◆ **EXERCISE**
Reproduce, word for word, the data between the lines holding "This screenshot has height=817, width=941." and "pos(708,313)", inclusive.

_____

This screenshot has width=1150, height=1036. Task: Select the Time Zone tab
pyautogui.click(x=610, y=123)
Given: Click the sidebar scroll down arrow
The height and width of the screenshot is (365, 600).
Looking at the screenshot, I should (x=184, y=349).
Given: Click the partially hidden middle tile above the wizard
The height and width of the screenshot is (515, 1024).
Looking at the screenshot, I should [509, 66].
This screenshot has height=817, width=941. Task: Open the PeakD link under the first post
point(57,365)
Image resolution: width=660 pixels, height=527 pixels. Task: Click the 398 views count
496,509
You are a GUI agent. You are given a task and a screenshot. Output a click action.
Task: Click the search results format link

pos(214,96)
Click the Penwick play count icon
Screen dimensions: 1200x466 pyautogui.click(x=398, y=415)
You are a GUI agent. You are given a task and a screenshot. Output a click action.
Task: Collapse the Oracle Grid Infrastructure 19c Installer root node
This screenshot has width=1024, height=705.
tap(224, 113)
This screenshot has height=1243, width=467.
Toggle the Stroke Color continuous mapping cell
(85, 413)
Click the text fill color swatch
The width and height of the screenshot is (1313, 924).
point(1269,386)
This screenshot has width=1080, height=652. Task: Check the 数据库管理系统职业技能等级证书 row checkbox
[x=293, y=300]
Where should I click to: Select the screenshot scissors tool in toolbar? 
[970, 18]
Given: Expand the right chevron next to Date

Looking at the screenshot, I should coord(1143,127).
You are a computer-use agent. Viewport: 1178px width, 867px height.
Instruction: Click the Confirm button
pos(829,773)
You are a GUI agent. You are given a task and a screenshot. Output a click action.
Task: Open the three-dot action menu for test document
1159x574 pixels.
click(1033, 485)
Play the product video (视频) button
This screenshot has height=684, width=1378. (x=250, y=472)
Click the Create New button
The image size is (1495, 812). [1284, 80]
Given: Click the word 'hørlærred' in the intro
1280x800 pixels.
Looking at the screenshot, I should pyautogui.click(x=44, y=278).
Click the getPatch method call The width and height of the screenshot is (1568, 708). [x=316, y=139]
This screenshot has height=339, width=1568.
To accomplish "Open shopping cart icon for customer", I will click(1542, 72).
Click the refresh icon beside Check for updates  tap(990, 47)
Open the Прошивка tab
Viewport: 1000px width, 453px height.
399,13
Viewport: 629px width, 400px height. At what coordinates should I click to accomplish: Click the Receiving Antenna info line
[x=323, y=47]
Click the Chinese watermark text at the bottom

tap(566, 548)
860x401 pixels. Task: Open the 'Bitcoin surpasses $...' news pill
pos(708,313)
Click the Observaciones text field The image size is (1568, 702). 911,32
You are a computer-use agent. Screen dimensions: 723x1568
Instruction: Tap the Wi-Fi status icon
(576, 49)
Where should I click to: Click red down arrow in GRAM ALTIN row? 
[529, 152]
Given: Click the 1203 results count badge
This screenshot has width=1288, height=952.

_____

◆ **TASK OUTPUT**
This screenshot has height=817, width=941. Task: Open the PeakD link under the first post
point(57,365)
Image resolution: width=660 pixels, height=527 pixels. Task: Click the 398 views count
496,509
You are a GUI agent. You are given a task and a screenshot. Output a click action.
Task: Click the search results format link

pos(214,96)
Click the Penwick play count icon
Screen dimensions: 1200x466 pyautogui.click(x=398, y=415)
You are a GUI agent. You are given a task and a screenshot. Output a click action.
Task: Collapse the Oracle Grid Infrastructure 19c Installer root node
This screenshot has width=1024, height=705.
tap(224, 113)
This screenshot has height=1243, width=467.
Toggle the Stroke Color continuous mapping cell
(85, 413)
Click the text fill color swatch
The width and height of the screenshot is (1313, 924).
point(1269,386)
This screenshot has width=1080, height=652. Task: Check the 数据库管理系统职业技能等级证书 row checkbox
[x=293, y=300]
Where should I click to: Select the screenshot scissors tool in toolbar? 
[970, 18]
Given: Expand the right chevron next to Date

Looking at the screenshot, I should coord(1143,127).
You are a computer-use agent. Viewport: 1178px width, 867px height.
Instruction: Click the Confirm button
pos(829,773)
You are a GUI agent. You are given a task and a screenshot. Output a click action.
Task: Open the three-dot action menu for test document
1159x574 pixels.
click(1033, 485)
Play the product video (视频) button
This screenshot has height=684, width=1378. (x=250, y=472)
Click the Create New button
The image size is (1495, 812). [1284, 80]
Given: Click the word 'hørlærred' in the intro
1280x800 pixels.
Looking at the screenshot, I should pyautogui.click(x=44, y=278).
Click the getPatch method call The width and height of the screenshot is (1568, 708). [x=316, y=139]
This screenshot has height=339, width=1568.
To accomplish "Open shopping cart icon for customer", I will click(1542, 72).
Click the refresh icon beside Check for updates  tap(990, 47)
Open the Прошивка tab
Viewport: 1000px width, 453px height.
399,13
Viewport: 629px width, 400px height. At what coordinates should I click to accomplish: Click the Receiving Antenna info line
[x=323, y=47]
Click the Chinese watermark text at the bottom

tap(566, 548)
860x401 pixels. Task: Open the 'Bitcoin surpasses $...' news pill
pos(708,313)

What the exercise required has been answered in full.